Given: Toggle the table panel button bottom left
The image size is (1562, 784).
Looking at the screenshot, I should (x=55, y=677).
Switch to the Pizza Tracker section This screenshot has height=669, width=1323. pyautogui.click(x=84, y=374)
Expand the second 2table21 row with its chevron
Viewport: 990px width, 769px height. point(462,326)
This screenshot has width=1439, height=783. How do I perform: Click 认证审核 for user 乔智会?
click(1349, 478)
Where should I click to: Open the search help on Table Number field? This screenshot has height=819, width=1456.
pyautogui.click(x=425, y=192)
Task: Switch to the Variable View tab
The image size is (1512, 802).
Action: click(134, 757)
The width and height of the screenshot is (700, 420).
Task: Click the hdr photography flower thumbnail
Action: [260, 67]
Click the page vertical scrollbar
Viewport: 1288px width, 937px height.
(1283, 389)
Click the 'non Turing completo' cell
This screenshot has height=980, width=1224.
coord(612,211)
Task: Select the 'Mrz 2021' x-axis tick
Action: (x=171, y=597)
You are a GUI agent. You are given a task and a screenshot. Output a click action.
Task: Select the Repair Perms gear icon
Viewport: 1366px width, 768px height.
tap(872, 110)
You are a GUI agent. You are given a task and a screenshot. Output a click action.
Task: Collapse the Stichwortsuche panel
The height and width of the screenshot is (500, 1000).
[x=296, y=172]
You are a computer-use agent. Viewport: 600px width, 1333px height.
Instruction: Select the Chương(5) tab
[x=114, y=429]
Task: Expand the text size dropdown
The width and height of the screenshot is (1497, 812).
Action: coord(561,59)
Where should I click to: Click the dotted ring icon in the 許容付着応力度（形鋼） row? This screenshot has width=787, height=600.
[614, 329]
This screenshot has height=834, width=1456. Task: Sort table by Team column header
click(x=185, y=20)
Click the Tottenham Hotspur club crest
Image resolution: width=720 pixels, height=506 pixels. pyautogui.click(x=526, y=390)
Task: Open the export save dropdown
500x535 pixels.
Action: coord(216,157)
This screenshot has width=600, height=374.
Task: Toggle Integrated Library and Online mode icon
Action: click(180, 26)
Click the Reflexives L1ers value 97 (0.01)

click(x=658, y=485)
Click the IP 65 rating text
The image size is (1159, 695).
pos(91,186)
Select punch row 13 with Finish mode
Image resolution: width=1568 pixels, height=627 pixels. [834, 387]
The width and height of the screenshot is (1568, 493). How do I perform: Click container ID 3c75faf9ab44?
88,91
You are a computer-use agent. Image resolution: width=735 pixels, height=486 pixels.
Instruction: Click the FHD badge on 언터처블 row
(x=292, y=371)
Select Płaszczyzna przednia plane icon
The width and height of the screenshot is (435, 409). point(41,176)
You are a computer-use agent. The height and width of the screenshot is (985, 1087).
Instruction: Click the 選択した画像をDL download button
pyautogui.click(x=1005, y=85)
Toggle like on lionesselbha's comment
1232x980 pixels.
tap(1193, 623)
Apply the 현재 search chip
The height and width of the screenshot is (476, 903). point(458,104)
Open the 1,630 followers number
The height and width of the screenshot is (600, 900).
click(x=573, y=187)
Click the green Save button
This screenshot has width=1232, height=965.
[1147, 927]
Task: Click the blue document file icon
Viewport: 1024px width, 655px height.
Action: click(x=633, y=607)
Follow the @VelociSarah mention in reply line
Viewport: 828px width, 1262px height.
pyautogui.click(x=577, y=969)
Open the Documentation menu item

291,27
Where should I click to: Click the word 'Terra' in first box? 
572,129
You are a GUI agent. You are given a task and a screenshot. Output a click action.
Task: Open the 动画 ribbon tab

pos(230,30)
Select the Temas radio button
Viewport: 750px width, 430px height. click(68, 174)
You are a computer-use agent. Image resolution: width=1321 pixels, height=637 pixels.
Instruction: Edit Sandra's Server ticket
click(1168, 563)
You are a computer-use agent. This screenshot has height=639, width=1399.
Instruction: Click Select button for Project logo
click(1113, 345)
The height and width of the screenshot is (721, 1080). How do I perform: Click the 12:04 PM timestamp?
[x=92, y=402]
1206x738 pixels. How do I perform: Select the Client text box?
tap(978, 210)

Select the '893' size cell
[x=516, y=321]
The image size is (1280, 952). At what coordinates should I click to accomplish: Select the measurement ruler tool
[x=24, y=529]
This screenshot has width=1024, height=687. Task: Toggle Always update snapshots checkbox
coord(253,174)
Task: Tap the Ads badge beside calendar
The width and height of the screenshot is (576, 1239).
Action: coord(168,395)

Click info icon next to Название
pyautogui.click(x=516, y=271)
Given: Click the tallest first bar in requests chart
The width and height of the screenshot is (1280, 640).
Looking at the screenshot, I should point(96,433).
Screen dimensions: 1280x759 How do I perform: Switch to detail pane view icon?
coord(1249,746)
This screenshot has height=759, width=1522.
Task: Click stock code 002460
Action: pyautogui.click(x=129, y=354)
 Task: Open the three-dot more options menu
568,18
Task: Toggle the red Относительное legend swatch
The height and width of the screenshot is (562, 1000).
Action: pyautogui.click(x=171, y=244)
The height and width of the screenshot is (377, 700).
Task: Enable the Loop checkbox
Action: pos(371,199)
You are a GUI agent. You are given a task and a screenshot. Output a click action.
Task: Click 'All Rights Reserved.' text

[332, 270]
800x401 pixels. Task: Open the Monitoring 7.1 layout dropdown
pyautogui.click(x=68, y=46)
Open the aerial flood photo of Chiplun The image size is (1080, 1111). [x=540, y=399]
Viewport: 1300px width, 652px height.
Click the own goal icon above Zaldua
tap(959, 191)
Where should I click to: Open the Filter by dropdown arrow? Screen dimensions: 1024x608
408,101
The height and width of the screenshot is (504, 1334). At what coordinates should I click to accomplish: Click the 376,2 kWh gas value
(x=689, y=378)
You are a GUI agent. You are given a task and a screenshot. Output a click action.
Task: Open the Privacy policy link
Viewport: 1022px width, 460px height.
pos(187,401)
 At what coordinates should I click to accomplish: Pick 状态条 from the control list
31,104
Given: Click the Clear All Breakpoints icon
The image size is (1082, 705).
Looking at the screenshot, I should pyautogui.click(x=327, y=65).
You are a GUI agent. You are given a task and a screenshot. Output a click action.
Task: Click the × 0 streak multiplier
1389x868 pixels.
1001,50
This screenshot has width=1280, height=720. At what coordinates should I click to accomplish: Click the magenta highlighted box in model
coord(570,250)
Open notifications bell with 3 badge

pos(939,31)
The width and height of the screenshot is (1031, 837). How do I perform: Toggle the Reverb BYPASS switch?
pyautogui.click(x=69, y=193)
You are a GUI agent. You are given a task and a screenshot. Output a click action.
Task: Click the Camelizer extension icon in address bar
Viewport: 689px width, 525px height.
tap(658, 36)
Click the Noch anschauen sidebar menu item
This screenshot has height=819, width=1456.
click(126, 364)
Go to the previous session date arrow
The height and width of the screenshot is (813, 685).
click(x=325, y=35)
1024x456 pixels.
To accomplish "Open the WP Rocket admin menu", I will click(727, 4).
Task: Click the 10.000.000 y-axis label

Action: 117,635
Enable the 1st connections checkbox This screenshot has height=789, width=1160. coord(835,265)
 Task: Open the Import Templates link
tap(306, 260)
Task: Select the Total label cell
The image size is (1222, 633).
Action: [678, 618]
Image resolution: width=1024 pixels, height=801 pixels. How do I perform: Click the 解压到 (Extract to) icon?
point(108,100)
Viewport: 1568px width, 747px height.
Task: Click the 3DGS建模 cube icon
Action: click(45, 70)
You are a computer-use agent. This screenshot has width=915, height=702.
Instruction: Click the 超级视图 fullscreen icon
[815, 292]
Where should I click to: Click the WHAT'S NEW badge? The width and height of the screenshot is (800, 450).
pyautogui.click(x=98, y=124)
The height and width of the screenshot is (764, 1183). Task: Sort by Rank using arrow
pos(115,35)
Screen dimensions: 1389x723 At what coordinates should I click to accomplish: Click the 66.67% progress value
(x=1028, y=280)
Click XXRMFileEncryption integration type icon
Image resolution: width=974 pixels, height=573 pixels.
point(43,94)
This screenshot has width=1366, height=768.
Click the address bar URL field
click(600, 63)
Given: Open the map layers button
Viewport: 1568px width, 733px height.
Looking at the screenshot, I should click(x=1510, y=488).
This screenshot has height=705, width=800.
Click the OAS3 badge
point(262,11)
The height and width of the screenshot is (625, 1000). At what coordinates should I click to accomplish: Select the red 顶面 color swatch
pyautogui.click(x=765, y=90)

※

*WHAT NEEDS TO BE DONE:* Wherever the string "computer" appears in the entries above, return the line it appears on.

*OUTPUT OF THE EXERCISE:*
You are a computer-use agent. Viewport: 600px width, 1333px height.
You are a computer-use agent. Image resolution: width=735 pixels, height=486 pixels.
You are a computer-use agent. The height and width of the screenshot is (985, 1087).
You are a computer-use agent. Image resolution: width=1321 pixels, height=637 pixels.
You are a computer-use agent. This screenshot has height=639, width=1399.
You are a computer-use agent. This screenshot has width=915, height=702.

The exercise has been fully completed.